• **Set exercise**: Could you recast some of the lines below as a JSON list of strings, one string per line, with blank lines and pictures left out? Begin at the line that contains "Given: Click THE HAGUE, NL location label" and stop after the line that contains "Looking at the", both included.
— Begin Data rows —
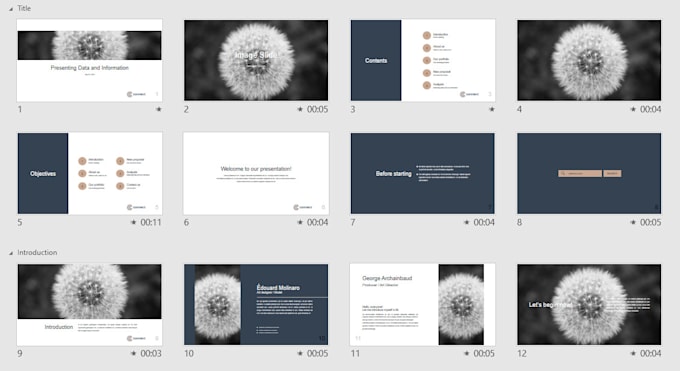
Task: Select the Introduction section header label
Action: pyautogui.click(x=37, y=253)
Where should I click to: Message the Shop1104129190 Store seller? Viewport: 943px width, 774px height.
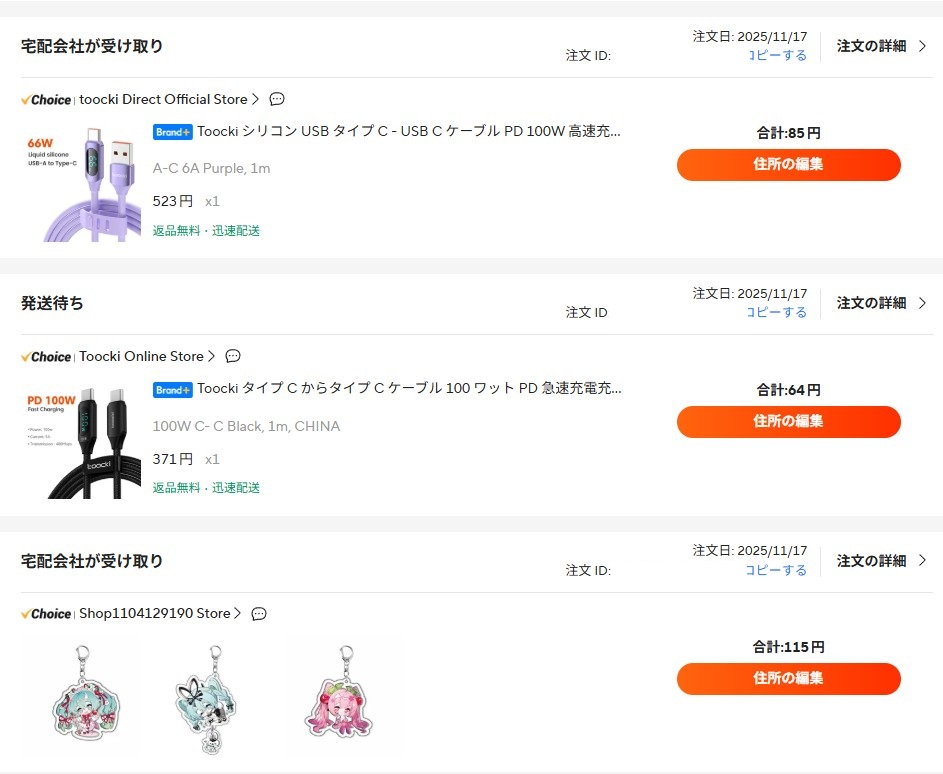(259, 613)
— End Data rows —
— Begin Data rows —
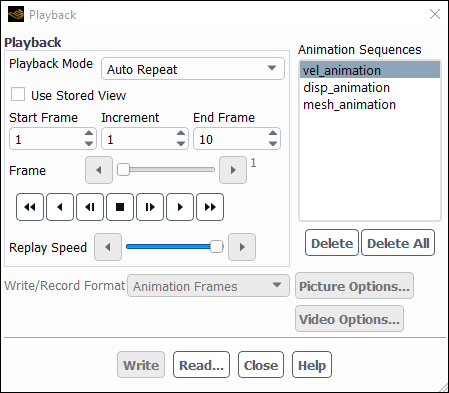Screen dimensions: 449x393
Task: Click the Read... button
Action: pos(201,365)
— End Data rows —
— Begin Data rows —
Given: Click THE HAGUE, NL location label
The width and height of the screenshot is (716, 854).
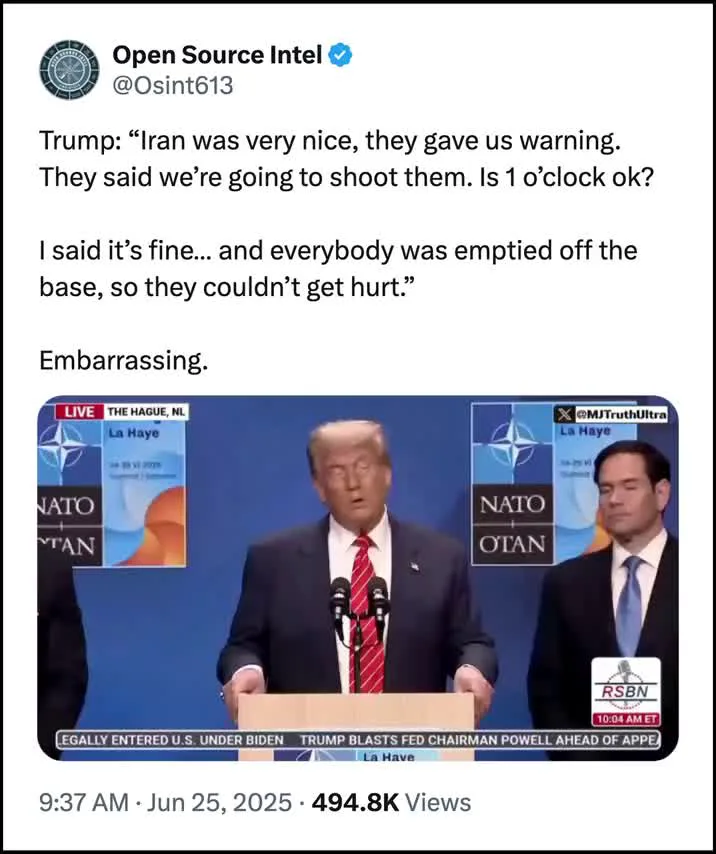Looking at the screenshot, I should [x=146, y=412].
— End Data rows —
• **Result**:
[
  "Given: Click THE HAGUE, NL location label",
  "The width and height of the screenshot is (716, 854).",
  "Looking at the screenshot, I should [x=146, y=412]."
]